• **READING PASSAGE**

Lucia wrote many specific details and stories, notes of the day. To this end she wanted to use some ‘fancy’ words. The word “compulsion” described her inclination to read the Tarot for her patients fairly well – or so she thought at the time. Compulsion has, for that matter, less of a ‘negative’ association in the English language than in Dutch and she had spent a lot of time in Canada.
In the diary Lucia had written on seven occasions that she had “succumbed to her compulsion”. Followed by “I do do some good with it”. It reflects her ambivalence. On the one hand she wanted to read the cards for patients to help them in her own way; on the other hand she'd actually indulged in something that she didn't feel was appropriate in a nurse-patient relationship. Her daughter and her partner certainly mustn't get to know about it. Of course they knew that Lucia read the Tarot. But especially her level-headed partner, whom she hadn't known all that long, would certainly not have appreciated it and would have found it very unprofessional of her. Her job as a nurse was very precious to her and people would have found it extremely stupid that she took risks with Tarot cards.
Lucia herself admits that occasionally, due to her fascination and belief in the Tarot, she was unable to resist the temptation. She certainly did not believe that the tarot would contribute anything to the healing of the patient. But she very much did believe that her patients would benefit from the Tarot, in that they would be better able to cope with their problems. She saw the Tarot as a kind of mirror which she could hold up to people, through which they themselves could come to a better insight and handling of their problems.
Lucia was extensively examined in the Pieter Baan centre, her personality profile showed no compulsive disorders. The researchers found her own explanation for the word compulsion very plausible. The ethereal performance with the Tarot and the need to do something special for her patients fitted, according to them, with her theatrical personality.

• **SOURCE DATA**
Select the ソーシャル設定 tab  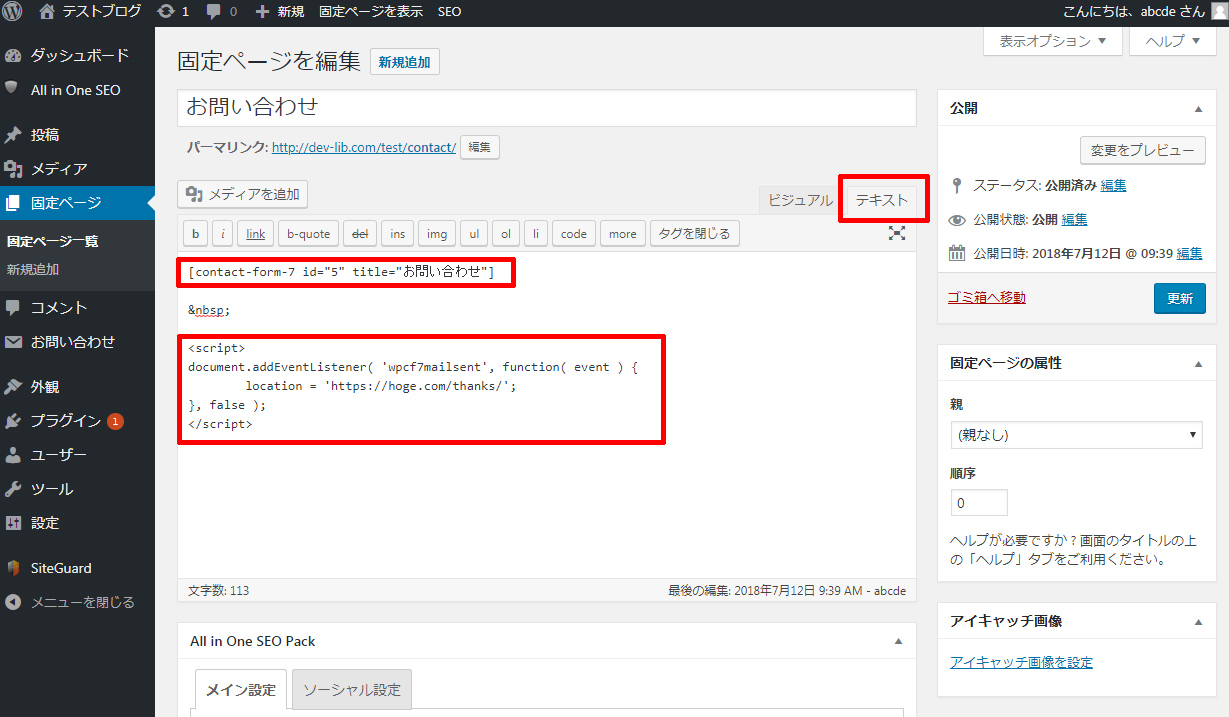pyautogui.click(x=351, y=690)
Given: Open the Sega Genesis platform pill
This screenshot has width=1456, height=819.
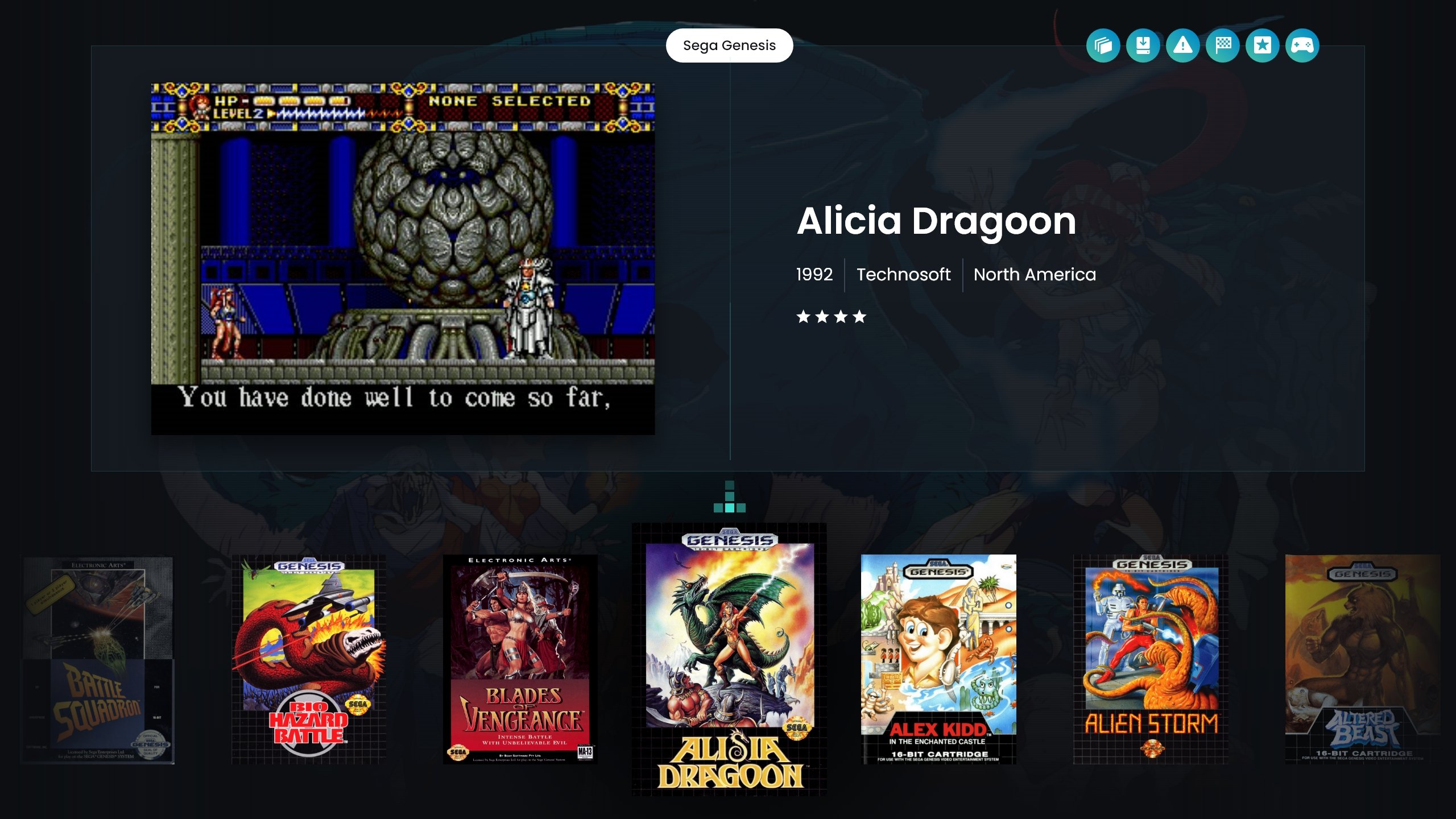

• **APPLY WHAT YOU READ**
- a) Answer these questions using the passage about Lucia and the Tarot.
(i) How many times did Lucia write in her diary that she had "succumbed to her compulsion"?
(ii) What did Lucia see the Tarot as?
(iii) Where was Lucia extensively examined?
- b) Resume the passage about Lucia and the Tarot, starting after its final sentence.

• **EXPECTED OUTPUTS**
- a)
(i) Seven times.
(ii) A kind of mirror she could hold up to people.
(iii) In the Pieter Baan centre.

- b)
Nevertheless the court and the court of appeal coupled, at an early stage, the word compulsion with a compulsion to murder. That is why the interpretation of Mrs.S's death as an unnatural one was so fundamental to the furnishing of proof. She was the only patient who died on a day in which Lucia had written in her diary that she had submitted to her compulsion. All the attending doctors and the experts have given evidence that this patient died a natural death and was in the terminal stages of cancer, which was much disseminated. A certain letter from a surgeon, which was sent to the court after the session, was the only foundation upon which the furnishing of proof for this case to be one of murder was based. And with that the ‘murder-compulsion’ story was set. You just have to believe it…
There is absolutely no rational argument to think that the word compulsion in Lucia's diary does not relate to her tendency to (very occasionally) read the Tarot for a patient. Lucia's benign belief in the Tarot may have played a part in the wild fantasies that were let loose on her during the trial, and from that the belief in a compulsion to murder certainly is malignant.